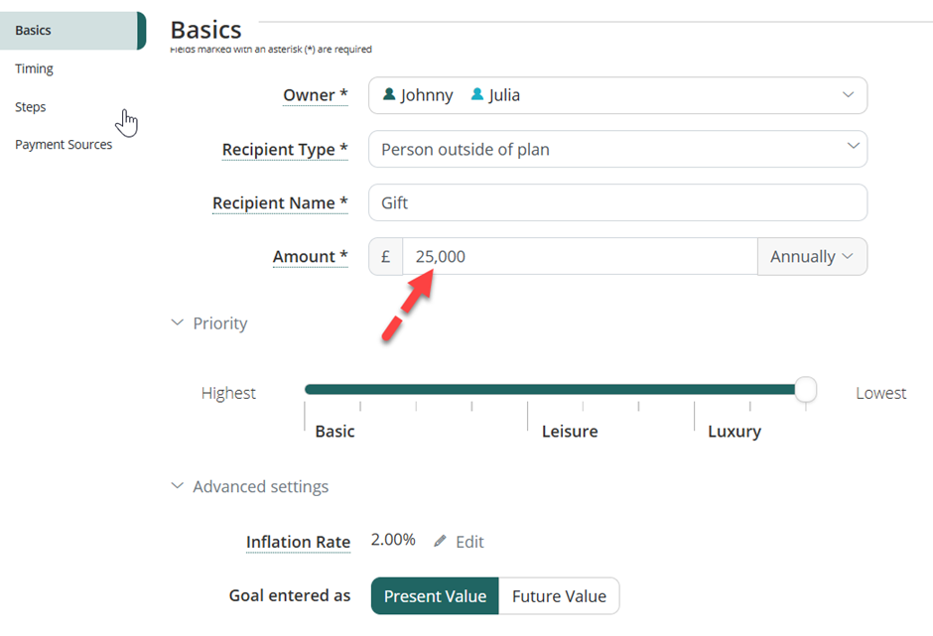Click the Inflation Rate label link
Screen dimensions: 933x636
pyautogui.click(x=298, y=542)
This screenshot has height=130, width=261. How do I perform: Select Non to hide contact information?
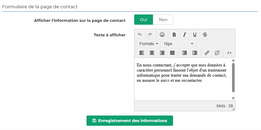coord(163,20)
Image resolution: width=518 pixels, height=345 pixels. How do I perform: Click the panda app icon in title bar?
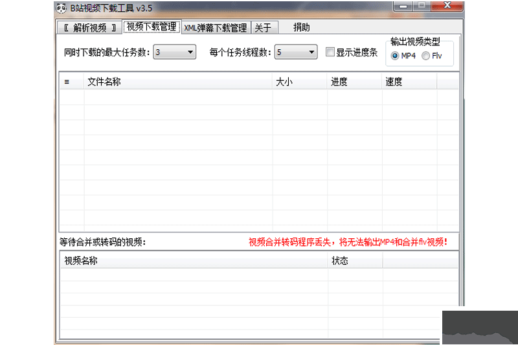click(61, 8)
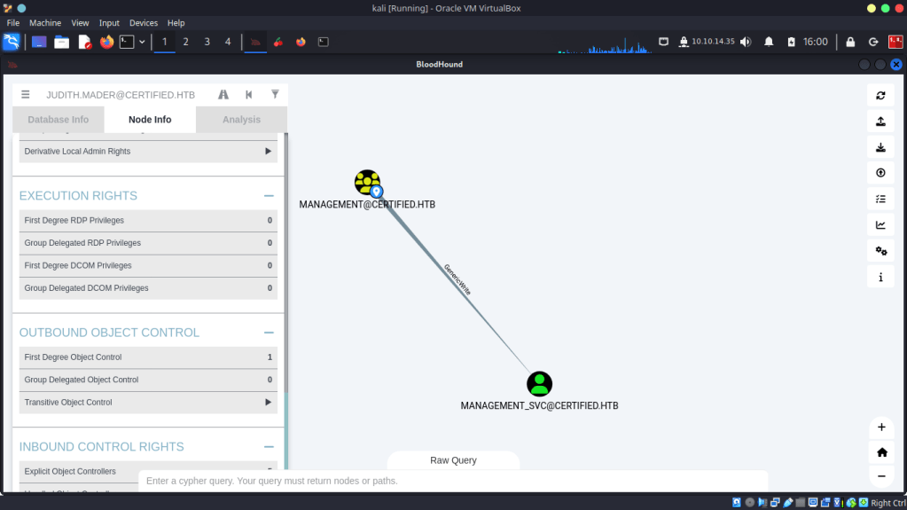Click the Import Graph download icon
Viewport: 907px width, 510px height.
coord(880,147)

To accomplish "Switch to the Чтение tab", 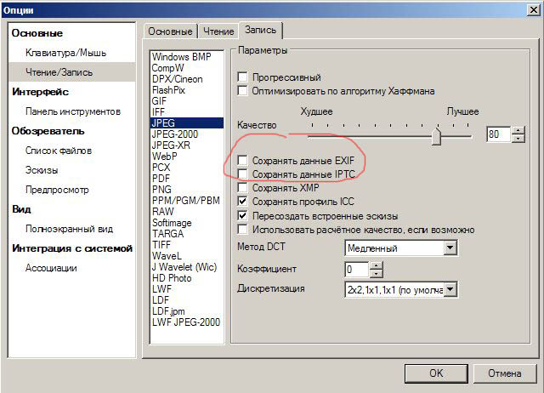I will (218, 31).
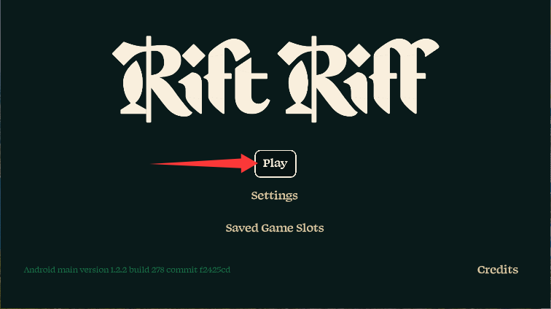Click the word Rift in the title logo
551x309 pixels.
[x=191, y=79]
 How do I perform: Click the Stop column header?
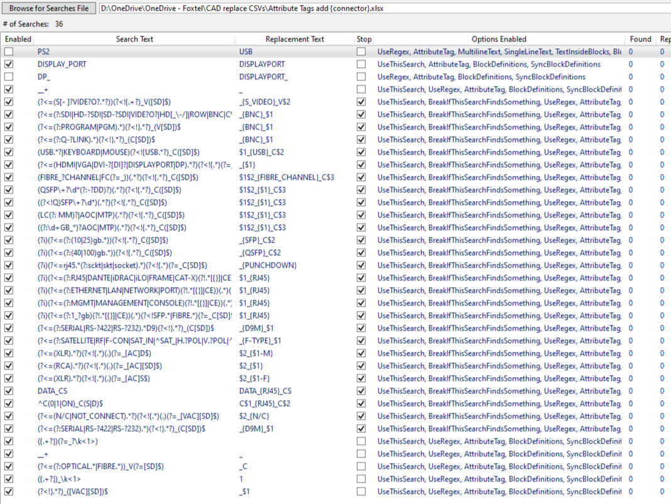coord(364,39)
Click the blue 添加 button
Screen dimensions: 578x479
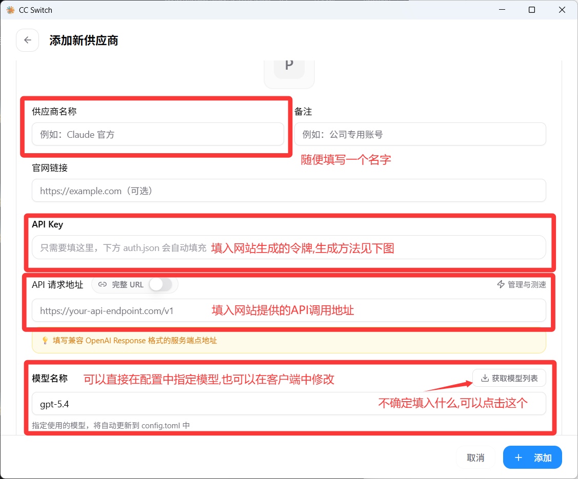pos(532,457)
####
▶ What the exercise asks:
Rewrite the items from the line with "This screenshot has" up to and including the line with "coord(880,147)", replacing "How do I perform" with "How can I perform" and keeping everything else the same. Leave the pictures out of your answer.

▶ Final result:
This screenshot has height=130, width=261. How can I perform: Select Non to hide contact information?
coord(163,20)
Image resolution: width=518 pixels, height=345 pixels. How can I perform: Click the panda app icon in title bar?
click(61, 8)
Click the Import Graph download icon
Viewport: 907px width, 510px height.
coord(880,147)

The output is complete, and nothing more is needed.